As Head of Oncology, he set out in 1995 with three aims: to strengthen the clinical service and integrate it with research; to build a strong nucleus of cancer related laboratory and epidemiological research within the Clinical School; and from this base, to engage widely with relevant research across the University and local biotech. In 1997, with the Professor of Epidemiology, Nicholas Day, Ponder founded and was co-director of the Strangeways Research Laboratory for Genetic Epidemiology, with a focus on cancer.  In 2001, he was founding co-director with Ron Laskey of the Hutchison/MRC Research Centre, containing a new MRC Cancer Cell Biology Unit. From 2002 Ponder began with senior colleagues to develop the Cambridge Cancer Centre. This began to build collaborations between researchers in Oncology, the Clinical School, Addenbrooke's Hospital, a wide range of Departments across the University of Cambridge, and local biotechnology companies.  In 2004, he was appointed inaugural Director of a new Cancer Research UK Cambridge Research Institute (now called the Cancer Research UK Cambridge Institute), which opened in 2007. The Institute emphasised engagement across the research pathway, from basic science through to translational research, ensuring that research had clinical impact, and it further catalysed links across Cambridge and beyond.

Stored data
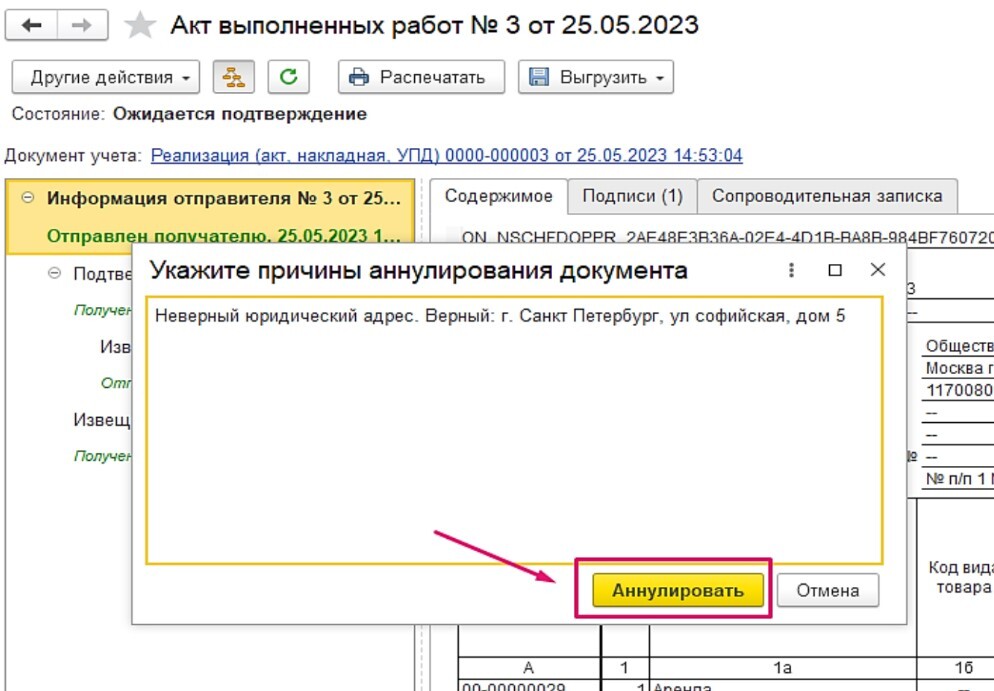The height and width of the screenshot is (691, 994).
Task: Click the green refresh icon
Action: point(288,77)
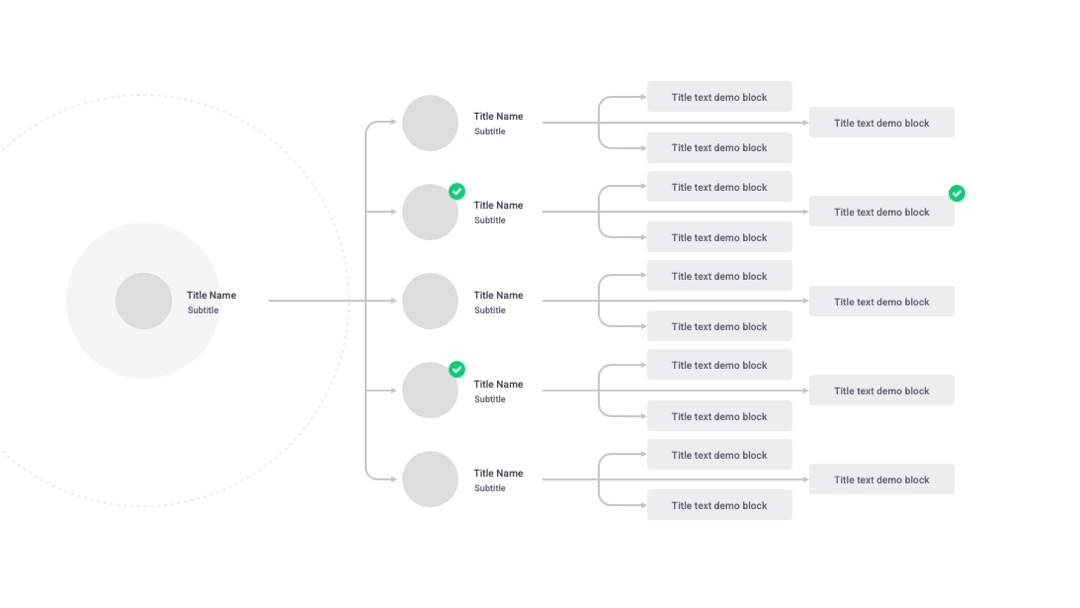
Task: Click the fourth circle node avatar
Action: pos(430,390)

# Questions to answer
A. Give every year mentioned in the passage on Ponder's cancer research career.
B. According to the passage on Ponder's cancer research career, in what year did the Cancer Research UK Cambridge Research Institute open?
The records are independent material, separate from the passage.

# Task answers
A. 1995, 1997, 2001, 2002, 2004, 2007

B. 2007